[EXERCISE GOAL]:
Search the records below for "green" and copy every line it turns up in.

Stored items
__________________________________________________

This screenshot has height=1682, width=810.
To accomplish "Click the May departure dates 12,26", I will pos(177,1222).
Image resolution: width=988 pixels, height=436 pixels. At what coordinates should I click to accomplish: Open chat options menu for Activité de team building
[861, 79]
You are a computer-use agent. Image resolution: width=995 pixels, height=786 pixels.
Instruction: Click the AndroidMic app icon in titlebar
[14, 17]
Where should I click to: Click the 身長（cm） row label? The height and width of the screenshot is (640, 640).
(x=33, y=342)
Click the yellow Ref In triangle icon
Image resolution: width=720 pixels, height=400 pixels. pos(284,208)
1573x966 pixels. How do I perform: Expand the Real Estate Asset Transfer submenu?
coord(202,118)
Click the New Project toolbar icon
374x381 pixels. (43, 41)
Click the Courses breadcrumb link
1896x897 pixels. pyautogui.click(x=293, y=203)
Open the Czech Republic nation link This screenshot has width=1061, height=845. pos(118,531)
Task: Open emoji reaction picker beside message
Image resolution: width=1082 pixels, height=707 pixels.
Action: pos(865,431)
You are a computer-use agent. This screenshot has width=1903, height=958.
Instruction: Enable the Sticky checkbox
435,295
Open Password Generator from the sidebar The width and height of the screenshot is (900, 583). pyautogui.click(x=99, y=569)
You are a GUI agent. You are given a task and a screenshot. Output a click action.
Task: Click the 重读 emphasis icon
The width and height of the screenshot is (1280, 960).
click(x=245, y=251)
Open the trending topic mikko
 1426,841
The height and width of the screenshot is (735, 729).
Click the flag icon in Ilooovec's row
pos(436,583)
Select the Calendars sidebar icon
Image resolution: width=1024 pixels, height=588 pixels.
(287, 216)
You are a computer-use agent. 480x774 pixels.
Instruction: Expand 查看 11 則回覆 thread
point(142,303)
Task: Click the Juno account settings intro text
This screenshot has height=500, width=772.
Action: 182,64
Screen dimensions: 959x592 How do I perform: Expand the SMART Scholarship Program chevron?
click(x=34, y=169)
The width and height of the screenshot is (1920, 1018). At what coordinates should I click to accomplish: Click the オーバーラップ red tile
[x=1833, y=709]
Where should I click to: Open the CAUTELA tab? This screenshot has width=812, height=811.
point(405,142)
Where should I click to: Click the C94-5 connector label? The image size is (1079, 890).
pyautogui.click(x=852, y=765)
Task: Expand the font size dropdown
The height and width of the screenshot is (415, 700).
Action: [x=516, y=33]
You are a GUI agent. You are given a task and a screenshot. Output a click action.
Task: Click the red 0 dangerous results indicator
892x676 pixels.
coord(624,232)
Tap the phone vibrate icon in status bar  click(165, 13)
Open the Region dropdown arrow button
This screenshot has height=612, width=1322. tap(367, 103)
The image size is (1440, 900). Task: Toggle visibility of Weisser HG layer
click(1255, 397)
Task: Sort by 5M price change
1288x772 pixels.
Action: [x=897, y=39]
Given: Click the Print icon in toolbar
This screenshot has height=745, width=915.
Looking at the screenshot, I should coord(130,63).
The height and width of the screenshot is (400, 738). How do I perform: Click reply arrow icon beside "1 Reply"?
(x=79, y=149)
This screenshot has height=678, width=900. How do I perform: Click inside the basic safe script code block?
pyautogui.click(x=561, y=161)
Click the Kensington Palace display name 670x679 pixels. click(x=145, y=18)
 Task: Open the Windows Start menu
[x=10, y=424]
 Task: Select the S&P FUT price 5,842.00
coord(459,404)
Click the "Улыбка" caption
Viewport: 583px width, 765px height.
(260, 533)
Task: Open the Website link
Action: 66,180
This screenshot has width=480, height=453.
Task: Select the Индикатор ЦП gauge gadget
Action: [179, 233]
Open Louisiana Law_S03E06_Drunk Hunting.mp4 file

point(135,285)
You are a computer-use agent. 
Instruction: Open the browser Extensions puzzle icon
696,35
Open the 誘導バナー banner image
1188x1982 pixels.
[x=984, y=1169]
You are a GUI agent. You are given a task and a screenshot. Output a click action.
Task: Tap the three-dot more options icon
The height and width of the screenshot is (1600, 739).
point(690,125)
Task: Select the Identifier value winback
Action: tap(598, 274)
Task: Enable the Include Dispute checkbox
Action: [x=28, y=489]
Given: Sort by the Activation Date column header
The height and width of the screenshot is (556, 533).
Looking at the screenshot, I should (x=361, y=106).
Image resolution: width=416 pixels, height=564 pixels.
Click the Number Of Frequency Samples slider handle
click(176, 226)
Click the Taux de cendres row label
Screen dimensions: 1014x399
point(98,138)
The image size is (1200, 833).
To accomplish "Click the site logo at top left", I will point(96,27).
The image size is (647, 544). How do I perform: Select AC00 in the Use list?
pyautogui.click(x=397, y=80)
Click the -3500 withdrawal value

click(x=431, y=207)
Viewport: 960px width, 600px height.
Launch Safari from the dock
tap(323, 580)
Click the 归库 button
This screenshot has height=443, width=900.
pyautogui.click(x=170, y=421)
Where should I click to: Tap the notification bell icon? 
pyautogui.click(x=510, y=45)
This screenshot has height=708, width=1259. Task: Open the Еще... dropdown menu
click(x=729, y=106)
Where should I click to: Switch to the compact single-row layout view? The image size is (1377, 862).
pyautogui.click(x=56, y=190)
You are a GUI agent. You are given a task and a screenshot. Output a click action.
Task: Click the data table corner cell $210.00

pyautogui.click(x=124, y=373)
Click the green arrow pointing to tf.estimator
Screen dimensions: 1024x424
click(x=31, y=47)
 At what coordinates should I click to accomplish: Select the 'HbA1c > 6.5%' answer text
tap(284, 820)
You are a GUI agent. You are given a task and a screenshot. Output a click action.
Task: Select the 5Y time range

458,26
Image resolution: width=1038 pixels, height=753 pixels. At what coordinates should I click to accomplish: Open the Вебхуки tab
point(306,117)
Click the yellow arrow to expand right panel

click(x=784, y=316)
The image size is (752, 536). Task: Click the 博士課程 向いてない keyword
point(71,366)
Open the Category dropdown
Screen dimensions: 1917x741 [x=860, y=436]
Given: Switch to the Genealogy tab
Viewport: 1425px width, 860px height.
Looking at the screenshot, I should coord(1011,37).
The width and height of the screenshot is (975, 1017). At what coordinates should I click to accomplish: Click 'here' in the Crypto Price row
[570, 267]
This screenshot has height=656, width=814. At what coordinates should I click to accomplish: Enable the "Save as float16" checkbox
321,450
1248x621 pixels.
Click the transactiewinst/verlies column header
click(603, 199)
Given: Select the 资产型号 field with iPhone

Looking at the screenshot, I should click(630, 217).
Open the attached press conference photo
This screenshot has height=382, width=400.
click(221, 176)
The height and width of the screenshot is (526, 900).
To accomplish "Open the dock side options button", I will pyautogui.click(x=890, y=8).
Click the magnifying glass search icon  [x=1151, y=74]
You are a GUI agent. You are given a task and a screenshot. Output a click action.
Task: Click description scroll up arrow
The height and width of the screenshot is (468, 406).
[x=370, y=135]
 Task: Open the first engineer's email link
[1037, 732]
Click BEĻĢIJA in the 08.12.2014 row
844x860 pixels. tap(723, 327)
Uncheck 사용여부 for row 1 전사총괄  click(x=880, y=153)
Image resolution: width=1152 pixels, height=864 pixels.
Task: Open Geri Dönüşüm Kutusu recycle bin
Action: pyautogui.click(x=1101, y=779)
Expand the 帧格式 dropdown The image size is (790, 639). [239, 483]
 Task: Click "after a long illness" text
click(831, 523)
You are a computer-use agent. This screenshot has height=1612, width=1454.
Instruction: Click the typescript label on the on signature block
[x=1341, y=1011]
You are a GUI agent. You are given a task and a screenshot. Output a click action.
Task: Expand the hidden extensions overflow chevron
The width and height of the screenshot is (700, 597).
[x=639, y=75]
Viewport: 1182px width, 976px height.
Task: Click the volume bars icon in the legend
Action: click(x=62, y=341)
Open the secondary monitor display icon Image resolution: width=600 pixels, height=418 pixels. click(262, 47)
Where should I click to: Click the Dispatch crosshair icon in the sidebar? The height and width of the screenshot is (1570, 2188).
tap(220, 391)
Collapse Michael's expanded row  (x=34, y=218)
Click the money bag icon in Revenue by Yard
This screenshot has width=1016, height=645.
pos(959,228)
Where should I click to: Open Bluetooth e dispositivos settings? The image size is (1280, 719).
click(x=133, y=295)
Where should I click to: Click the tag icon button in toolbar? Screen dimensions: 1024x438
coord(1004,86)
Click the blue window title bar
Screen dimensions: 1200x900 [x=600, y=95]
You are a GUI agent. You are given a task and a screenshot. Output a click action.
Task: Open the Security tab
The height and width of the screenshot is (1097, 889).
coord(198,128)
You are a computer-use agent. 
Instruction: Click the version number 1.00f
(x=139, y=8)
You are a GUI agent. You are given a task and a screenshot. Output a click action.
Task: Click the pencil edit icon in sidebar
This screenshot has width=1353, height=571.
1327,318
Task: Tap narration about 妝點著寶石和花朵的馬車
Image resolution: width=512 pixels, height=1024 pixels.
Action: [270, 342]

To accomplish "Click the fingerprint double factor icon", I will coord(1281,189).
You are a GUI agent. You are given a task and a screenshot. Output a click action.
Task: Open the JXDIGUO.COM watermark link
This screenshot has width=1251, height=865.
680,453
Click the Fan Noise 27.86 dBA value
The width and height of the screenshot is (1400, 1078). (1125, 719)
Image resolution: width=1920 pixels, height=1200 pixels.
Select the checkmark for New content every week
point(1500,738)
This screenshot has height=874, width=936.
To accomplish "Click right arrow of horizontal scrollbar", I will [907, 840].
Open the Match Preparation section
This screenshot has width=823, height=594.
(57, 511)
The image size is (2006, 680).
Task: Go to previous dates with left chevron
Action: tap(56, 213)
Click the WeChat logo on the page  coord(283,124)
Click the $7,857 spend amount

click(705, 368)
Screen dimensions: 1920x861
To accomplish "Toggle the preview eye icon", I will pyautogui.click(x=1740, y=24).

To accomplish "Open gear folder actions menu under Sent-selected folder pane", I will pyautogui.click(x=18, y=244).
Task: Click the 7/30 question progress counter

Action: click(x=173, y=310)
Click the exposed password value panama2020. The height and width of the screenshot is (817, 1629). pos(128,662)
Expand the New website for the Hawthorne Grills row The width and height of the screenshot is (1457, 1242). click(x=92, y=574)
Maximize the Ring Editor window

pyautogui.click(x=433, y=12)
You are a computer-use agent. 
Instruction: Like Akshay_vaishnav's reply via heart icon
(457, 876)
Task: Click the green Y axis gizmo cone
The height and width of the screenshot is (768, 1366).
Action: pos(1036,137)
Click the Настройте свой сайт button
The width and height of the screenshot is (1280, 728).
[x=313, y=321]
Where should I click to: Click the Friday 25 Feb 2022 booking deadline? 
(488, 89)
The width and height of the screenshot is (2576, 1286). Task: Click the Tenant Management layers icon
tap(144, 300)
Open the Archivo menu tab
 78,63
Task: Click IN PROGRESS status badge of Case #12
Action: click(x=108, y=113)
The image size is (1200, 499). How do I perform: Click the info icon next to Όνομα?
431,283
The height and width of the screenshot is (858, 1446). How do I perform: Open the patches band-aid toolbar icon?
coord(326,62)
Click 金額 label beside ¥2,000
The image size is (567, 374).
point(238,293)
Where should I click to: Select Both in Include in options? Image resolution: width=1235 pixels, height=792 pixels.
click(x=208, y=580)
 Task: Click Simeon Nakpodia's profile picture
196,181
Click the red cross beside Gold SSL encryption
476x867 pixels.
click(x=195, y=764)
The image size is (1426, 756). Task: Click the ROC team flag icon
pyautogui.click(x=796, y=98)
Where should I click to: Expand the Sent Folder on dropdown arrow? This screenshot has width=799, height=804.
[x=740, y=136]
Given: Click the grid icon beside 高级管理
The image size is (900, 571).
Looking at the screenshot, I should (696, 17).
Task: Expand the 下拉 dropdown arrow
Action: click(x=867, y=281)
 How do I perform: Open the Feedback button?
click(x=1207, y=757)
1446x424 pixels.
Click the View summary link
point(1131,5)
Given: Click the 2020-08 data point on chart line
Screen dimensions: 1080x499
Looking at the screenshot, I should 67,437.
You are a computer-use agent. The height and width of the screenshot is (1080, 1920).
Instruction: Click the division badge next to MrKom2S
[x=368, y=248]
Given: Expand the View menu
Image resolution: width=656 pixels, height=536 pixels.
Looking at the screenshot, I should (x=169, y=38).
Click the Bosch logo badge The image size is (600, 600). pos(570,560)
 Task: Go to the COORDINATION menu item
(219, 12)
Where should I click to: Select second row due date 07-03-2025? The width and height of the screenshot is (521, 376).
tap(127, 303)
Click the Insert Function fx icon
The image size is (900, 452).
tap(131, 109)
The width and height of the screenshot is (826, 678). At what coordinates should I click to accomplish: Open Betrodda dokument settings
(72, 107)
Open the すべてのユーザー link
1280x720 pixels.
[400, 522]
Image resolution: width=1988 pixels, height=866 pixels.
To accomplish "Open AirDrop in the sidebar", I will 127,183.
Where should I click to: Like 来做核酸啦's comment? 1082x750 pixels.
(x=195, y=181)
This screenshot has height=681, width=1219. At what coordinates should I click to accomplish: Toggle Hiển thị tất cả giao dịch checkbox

__________________________________________________

[SOLVED EXERCISE]:
Click the green arrow pointing to tf.estimator
Task: Click the green Y axis gizmo cone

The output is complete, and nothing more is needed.